Senin, 30 Maret 2015

Bapak Bangsa Singapura Itu Telah Pergi

Bapak Bangsa Singapura Itu Telah Pergi

Frans H Winarta  ;  Ketua Umum PERADIN dan Dosen Fakultas Hukum UPH
KORAN SINDO, 28 Maret 2015

                                                                                                                                     
                                                                                                                                                           

Mantan Perdana Menteri Singapura Lee Kuan Yew telah pergi untuk selamanya, meninggalkan negeri kepulauan dan bangsa yang sangat dicintainya. Beliau telah memberikan seluruh jiwa-raga dan kehidupannya untuk membangun Singapura dari bangsa yang hanya mempunyai pendapatan per kapita USD500 pada 1959 menjadi USD56.000 pada saat meninggal dunia 23 Maret 2015. Tidak keliru kalau negara pulau itu dikatakan sebagai keajaiban ekonomi Asia Tenggara karena dari negara yang tidak mempunyai sumber daya alam, Singapura justru telah berkembang menjadi salah satu negara termakmur di kawasan Asia.

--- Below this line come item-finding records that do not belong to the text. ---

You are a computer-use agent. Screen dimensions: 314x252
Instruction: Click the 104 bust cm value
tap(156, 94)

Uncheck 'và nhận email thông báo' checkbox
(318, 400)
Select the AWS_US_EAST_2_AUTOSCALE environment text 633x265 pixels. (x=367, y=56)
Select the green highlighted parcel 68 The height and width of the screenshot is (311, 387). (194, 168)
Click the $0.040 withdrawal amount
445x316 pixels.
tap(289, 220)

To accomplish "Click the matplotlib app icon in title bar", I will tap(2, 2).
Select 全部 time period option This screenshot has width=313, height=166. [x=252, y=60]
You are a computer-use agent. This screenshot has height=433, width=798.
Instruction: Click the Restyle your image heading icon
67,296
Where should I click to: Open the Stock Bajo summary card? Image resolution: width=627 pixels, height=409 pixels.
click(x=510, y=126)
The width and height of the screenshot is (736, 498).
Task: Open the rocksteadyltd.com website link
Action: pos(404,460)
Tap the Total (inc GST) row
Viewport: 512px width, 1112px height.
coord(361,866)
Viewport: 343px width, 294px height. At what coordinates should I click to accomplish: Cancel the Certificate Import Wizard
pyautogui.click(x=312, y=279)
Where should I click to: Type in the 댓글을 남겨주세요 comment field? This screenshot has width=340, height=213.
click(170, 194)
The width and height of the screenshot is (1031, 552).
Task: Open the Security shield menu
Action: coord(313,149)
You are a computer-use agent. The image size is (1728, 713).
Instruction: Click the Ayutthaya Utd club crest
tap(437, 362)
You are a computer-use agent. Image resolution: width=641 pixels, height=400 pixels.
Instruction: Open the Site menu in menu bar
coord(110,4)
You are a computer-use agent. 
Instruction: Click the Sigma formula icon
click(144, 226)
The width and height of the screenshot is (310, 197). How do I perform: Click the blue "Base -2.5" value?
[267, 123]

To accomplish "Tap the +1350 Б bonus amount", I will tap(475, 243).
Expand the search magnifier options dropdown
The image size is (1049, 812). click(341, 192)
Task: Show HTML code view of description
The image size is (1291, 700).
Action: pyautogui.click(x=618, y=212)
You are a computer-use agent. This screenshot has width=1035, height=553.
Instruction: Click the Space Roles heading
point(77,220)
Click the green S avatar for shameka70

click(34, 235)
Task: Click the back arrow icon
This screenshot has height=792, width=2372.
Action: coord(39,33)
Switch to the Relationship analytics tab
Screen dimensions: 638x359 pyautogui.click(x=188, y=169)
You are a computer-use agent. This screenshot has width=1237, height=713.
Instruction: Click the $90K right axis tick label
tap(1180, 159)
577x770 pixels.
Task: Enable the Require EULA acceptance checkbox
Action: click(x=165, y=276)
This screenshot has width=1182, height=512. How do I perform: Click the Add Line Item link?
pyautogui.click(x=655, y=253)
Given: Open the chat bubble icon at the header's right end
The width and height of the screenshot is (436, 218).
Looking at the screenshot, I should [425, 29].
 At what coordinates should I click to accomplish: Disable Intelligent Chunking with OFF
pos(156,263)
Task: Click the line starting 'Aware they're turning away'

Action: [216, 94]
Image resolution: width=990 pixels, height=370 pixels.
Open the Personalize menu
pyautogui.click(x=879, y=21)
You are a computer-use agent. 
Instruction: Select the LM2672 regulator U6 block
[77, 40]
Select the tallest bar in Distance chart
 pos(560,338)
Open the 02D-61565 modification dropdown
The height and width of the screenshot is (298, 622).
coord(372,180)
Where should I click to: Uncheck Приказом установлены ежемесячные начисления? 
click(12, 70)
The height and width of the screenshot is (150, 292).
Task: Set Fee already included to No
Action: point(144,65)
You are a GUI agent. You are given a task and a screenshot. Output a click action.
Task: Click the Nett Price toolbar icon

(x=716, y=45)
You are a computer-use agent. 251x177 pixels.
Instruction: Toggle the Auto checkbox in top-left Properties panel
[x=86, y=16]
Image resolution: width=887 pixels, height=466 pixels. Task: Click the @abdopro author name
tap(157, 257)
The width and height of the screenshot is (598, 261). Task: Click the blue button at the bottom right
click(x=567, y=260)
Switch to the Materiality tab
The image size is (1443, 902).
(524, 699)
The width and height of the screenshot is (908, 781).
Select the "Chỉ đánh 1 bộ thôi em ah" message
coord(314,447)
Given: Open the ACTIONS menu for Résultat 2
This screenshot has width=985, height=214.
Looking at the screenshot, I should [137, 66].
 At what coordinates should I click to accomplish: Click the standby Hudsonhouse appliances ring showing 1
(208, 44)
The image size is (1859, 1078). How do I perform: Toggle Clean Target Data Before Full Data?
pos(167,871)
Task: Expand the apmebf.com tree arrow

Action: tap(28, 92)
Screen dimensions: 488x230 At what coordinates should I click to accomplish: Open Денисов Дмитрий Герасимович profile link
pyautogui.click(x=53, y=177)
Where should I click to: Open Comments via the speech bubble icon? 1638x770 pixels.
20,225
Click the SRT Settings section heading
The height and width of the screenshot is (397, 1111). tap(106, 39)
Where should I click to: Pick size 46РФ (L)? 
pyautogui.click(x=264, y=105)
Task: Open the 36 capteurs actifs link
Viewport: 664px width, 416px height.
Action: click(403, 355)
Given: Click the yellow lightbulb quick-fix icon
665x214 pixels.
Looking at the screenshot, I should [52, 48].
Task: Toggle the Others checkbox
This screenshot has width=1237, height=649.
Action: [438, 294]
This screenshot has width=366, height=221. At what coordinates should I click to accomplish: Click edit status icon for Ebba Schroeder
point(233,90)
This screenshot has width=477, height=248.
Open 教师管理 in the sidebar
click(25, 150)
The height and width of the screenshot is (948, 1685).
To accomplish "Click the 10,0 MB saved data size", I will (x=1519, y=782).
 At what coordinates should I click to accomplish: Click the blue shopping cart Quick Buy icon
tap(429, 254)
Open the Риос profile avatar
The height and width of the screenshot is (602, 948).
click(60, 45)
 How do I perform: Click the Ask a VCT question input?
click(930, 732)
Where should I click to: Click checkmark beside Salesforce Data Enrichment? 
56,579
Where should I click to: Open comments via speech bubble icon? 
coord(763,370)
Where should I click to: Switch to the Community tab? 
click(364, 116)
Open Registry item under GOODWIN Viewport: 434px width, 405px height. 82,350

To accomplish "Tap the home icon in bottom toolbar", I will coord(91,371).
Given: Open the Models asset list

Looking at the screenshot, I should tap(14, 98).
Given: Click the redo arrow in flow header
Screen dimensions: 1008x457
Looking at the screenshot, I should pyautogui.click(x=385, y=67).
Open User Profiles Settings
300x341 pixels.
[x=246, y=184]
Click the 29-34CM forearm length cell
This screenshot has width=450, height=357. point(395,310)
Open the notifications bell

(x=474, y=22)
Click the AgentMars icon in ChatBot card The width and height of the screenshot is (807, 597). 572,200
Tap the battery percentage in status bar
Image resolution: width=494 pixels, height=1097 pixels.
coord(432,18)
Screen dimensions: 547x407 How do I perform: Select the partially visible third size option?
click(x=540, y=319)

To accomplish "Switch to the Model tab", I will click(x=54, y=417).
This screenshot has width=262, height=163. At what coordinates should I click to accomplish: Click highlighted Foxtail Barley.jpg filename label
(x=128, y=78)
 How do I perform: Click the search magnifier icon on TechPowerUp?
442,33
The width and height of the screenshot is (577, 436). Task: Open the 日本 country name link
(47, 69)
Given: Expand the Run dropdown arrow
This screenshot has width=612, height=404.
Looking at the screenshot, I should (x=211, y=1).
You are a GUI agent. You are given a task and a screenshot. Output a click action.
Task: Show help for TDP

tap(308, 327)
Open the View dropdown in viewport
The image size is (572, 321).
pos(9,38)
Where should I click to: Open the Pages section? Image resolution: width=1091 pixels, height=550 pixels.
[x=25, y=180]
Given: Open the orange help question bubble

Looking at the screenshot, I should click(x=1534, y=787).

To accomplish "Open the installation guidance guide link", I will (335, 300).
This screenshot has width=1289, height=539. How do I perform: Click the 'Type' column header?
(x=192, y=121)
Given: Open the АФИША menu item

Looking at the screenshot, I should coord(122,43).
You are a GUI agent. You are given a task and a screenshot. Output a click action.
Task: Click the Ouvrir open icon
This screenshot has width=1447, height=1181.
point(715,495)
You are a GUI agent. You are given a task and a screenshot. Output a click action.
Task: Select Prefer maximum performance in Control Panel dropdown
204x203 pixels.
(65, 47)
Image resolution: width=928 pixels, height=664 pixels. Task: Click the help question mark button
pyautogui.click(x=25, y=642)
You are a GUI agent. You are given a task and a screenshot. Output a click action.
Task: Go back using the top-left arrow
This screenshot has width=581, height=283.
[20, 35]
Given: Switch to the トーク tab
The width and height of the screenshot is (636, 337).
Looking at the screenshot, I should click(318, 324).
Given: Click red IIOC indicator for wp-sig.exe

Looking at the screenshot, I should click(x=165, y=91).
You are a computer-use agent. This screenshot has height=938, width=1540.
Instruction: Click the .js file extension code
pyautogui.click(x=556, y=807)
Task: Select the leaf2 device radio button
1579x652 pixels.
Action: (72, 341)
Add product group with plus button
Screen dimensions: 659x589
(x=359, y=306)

Maka itu, tidak berlebihan apabila dikemukakan bahwa pencapaian Lee Kuan Yew immeasurable immeasurable. Lee bukan saja memimpin Singapura selama ±30 tahun, tetapi juga telah berhasil membentuk Negara Singapura yang makmur, sejahtera, bebas korupsi, dan efisien. Semua itu dicapainya dengan disiplin, hidup hemat, dan prihatin. Sadar akan kekurangan sumber daya alam Singapura tidak membuatnya menyerah, namun justru mendorongnya untuk mewujudkan mutu atau kualitas sumber daya manusia (SDM) Singapura yang kini tergolong sebagai salah satu yang terbaik di dunia.

Singapura yang dulunya dikenal tidak ramah kepada hukum pada 1950-an, yang akrab dengan perdagangan candu, kejahatan, prostitusi, dan kotor, telah menjelma menjadi negara pulau yang bersih, teratur, tertata rapi, bebas korupsi, efisien, dan supremasi hukum ditegakkan. Ini dimungkinkan karena rekam jejaknya yang tidak instan. Semua dirintisnya dari bawah dan dengan kerja keras.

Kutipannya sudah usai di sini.